However, when it comes to building peace in the long term, the poll's other findings on Israeli public opinion may prove even more consequential for an administration that finds itself at an impasse. According to the poll, Israelis would support any peace agreement reached under Netanyahu by a margin of 59 to 34 percent. They even favor a U.S.-defined peace deal, like the one attempted by President Bill Clinton at Taba in 2001, by 53 to 45 percent. The only problem is that Israelis do not seem to think that peace with the Palestinians and neighboring states is an urgent priority or that its absence carries any sufficiently immediate and negative consequences.
So in effect, Obama's popularity or lack thereof has little to do with the prospects for peace. The real problem is, simply, Israelis are happy with the situation as it stands and have little motivation to change it. Only by a small majority of 4 percentage points do Israelis believe that they cannot shoulder the economic and security burdens of the status quo, and even fewer think that U.S. support for Israel will decline if there is no peace (by 49 to 47 percent, within the margin of error).
Given the daunting challenge of moving a number of the 500,000 Israeli settlers living beyond the green line, the country's original 1949 borders, (or leaving some under a future Palestinian sovereignty), one begins to understand why the current cost-benefit calculation weighs in favor of maintaining the status quo.

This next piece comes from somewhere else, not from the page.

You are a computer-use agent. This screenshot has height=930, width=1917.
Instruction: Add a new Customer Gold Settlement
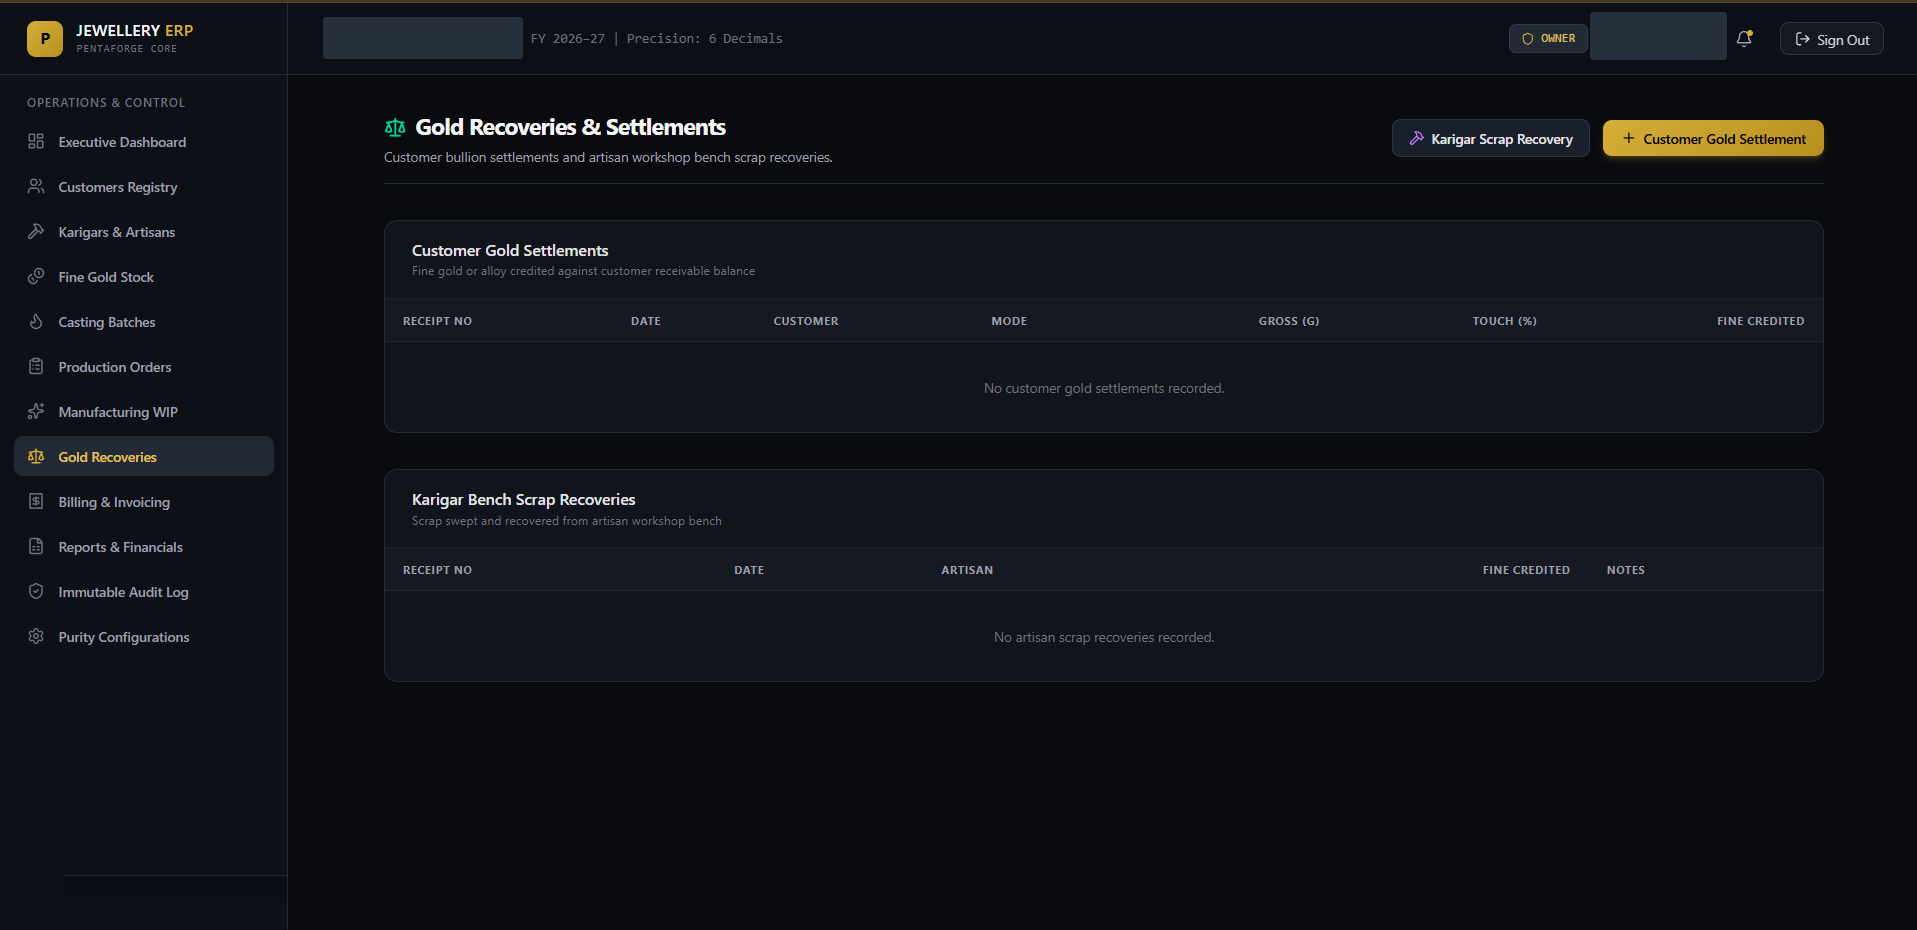(1713, 139)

If there's any encouraging news for the Israeli government in our results, it's the pronounced Israeli capacity for pragmatism. This is evidenced in Israeli popular support for Netanyahu's negotiations with Hamas over a prisoner exchange, border-crossing issues, and informal understandings on a cease-fire. Although only 36 percent of Israelis consider their own prime minister "honest and trustworthy," according to our results (this compares with 55 percent who attribute these qualities to Obama), a commanding 69 percent approve of Netanyahu's handling of security. Indeed, the poll suggests that Netanyahu has far more wiggle room on the Palestinian issue than is generally assumed.
In the end, the poll shows that Israelis care most about regular bread-and-butter issues. When asked what would be their top reasons to support a peace, a "more normal life for our children" and "economic growth" come in first and second (polling 50 and 37 percent, respectively). Even recognition by 22 Arab states -- so ardently pursued by the administration and promoted by Congress -- motivates only 15 percent of Israelis.
In other words, Israelis see few reasons not to continue the occupation and are perhaps being offered the wrong kinds of incentives for choosing a different path. The behavior of Israel's leadership is consistent with a short-term political calculation that Israelis aren't willing to disrupt the present scenario. Continuing and even entrenching the occupation, for example, avoids hard and coalition-threatening political choices at home, incurs the most minimal international and domestic costs, and is not seen to defer new and meaningful benefits that Israelis would enjoy conditional on a peace deal. For any new peace effort to have a chance at breaking the logjam, then, its starting point will need to be the creation of a new architecture of incentives and disincentives -- and Obama's popularity, or lack thereof, will be left up to the people of Virginia.